*** Given data ***
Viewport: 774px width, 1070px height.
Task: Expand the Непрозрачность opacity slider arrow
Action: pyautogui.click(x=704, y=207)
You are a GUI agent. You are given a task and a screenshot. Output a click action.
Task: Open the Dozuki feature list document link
***
*** Given data ***
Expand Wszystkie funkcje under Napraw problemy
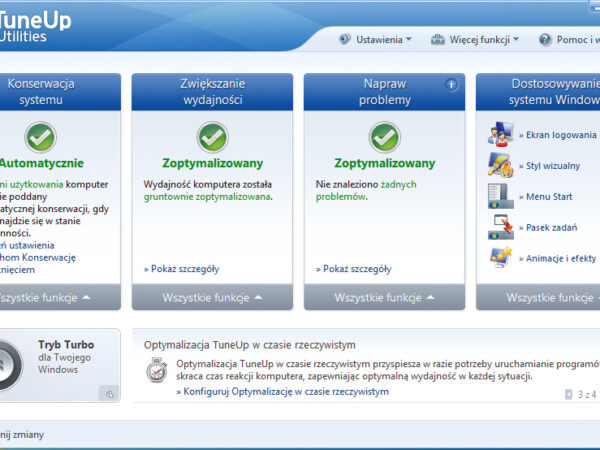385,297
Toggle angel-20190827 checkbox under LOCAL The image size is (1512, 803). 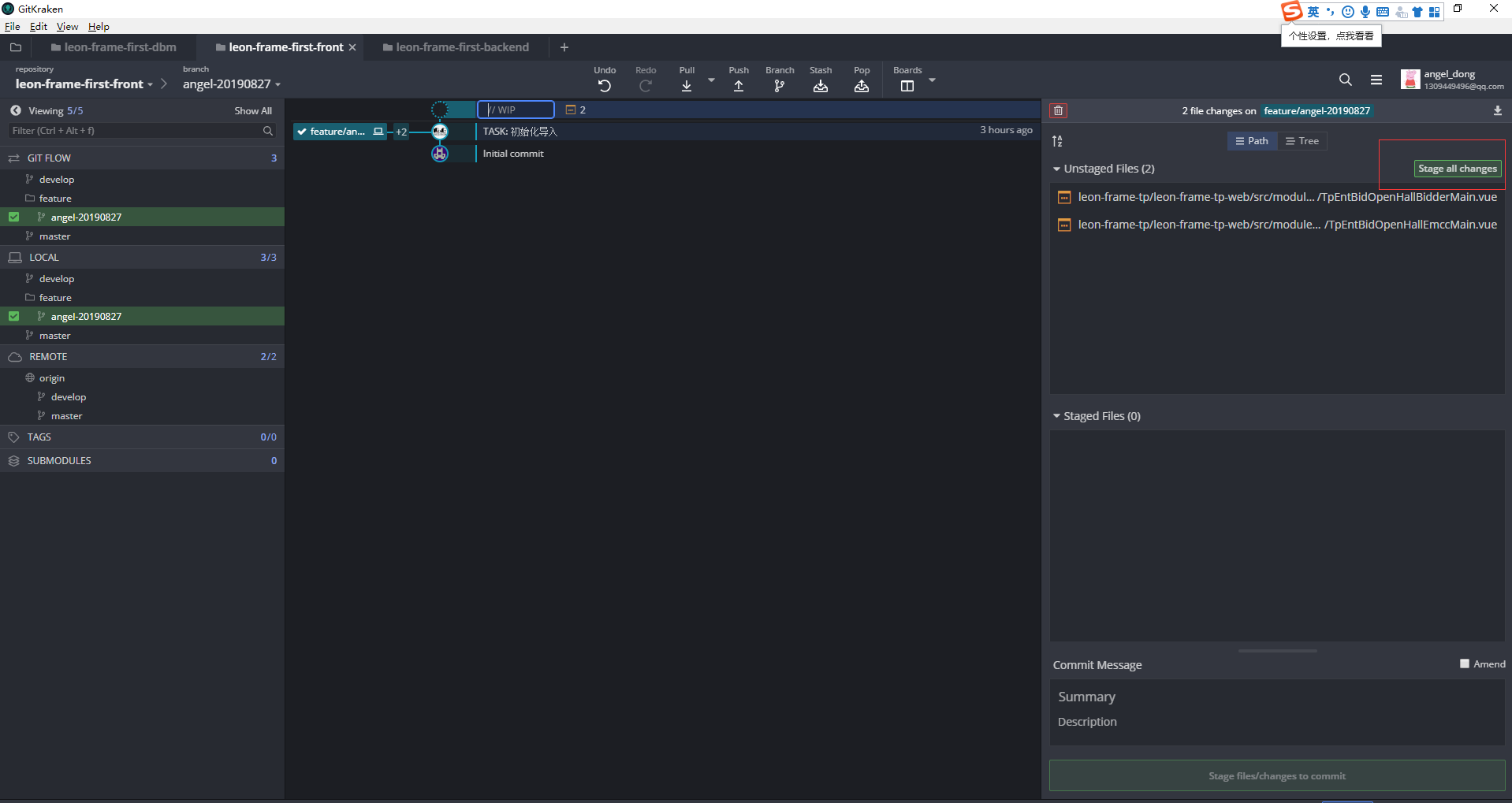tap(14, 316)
***
*** Given data ***
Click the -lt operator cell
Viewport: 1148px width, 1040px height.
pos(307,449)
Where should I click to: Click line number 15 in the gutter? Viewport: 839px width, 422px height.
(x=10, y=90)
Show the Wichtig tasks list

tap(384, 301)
***
Would you copy, unchanged, the stretch of the records above that begins at the line containing "You are a GUI" and ends at the line containing "Task: Open the", and only that?

Completed exercise:
You are a GUI agent. You are given a task and a screenshot. Output a click action.
Task: Open the Dozuki feature list document link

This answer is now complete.